(Element lookup records)
┄┄┄┄┄┄┄┄┄┄

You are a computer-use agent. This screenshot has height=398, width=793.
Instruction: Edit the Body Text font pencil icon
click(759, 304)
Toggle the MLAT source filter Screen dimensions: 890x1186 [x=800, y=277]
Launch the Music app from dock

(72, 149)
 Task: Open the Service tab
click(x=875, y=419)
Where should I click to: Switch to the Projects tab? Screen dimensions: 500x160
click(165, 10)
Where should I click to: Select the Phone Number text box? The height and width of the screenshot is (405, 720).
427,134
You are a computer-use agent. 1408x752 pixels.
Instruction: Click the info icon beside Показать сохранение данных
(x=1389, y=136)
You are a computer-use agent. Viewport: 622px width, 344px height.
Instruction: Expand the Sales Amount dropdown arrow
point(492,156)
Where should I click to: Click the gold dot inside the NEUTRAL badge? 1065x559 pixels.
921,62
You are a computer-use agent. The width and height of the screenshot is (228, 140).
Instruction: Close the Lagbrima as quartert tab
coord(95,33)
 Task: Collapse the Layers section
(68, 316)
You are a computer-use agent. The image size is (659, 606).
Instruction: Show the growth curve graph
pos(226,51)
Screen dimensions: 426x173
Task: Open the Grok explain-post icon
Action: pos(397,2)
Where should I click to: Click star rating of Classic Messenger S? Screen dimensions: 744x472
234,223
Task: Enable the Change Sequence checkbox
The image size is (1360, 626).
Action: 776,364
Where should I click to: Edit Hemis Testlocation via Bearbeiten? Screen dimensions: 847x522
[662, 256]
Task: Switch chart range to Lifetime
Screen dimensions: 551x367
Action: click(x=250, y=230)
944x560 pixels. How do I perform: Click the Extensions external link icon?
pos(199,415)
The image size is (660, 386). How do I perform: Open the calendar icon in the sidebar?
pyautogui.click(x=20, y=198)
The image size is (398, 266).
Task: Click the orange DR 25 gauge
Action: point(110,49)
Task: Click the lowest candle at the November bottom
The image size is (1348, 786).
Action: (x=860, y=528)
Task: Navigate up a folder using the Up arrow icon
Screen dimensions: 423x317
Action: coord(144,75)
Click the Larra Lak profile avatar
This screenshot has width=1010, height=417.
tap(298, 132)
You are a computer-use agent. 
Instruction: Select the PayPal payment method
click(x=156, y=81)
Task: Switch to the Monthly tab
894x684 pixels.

┄┄┄┄┄┄┄┄┄┄

> [Instruction] Rewrite the lines above with every "computer-use agent" changed to "desktop automation agent", leaving all other text untouched.

> [Written answer]
You are a desktop automation agent. This screenshot has height=398, width=793.
Instruction: Edit the Body Text font pencil icon
click(759, 304)
Toggle the MLAT source filter Screen dimensions: 890x1186 [x=800, y=277]
Launch the Music app from dock

(72, 149)
 Task: Open the Service tab
click(x=875, y=419)
Where should I click to: Switch to the Projects tab? Screen dimensions: 500x160
click(165, 10)
Where should I click to: Select the Phone Number text box? The height and width of the screenshot is (405, 720).
427,134
You are a desktop automation agent. 1408x752 pixels.
Instruction: Click the info icon beside Показать сохранение данных
(x=1389, y=136)
You are a desktop automation agent. Viewport: 622px width, 344px height.
Instruction: Expand the Sales Amount dropdown arrow
point(492,156)
Where should I click to: Click the gold dot inside the NEUTRAL badge? 1065x559 pixels.
921,62
You are a desktop automation agent. The width and height of the screenshot is (228, 140).
Instruction: Close the Lagbrima as quartert tab
coord(95,33)
 Task: Collapse the Layers section
(68, 316)
You are a desktop automation agent. The image size is (659, 606).
Instruction: Show the growth curve graph
pos(226,51)
Screen dimensions: 426x173
Task: Open the Grok explain-post icon
Action: pos(397,2)
Where should I click to: Click star rating of Classic Messenger S? Screen dimensions: 744x472
234,223
Task: Enable the Change Sequence checkbox
The image size is (1360, 626).
Action: 776,364
Where should I click to: Edit Hemis Testlocation via Bearbeiten? Screen dimensions: 847x522
[662, 256]
Task: Switch chart range to Lifetime
Screen dimensions: 551x367
Action: click(x=250, y=230)
944x560 pixels. How do I perform: Click the Extensions external link icon?
pos(199,415)
The image size is (660, 386). How do I perform: Open the calendar icon in the sidebar?
pyautogui.click(x=20, y=198)
The image size is (398, 266).
Task: Click the orange DR 25 gauge
Action: point(110,49)
Task: Click the lowest candle at the November bottom
The image size is (1348, 786).
Action: (x=860, y=528)
Task: Navigate up a folder using the Up arrow icon
Screen dimensions: 423x317
Action: coord(144,75)
Click the Larra Lak profile avatar
This screenshot has width=1010, height=417.
tap(298, 132)
You are a desktop automation agent. 
Instruction: Select the PayPal payment method
click(x=156, y=81)
Task: Switch to the Monthly tab
894x684 pixels.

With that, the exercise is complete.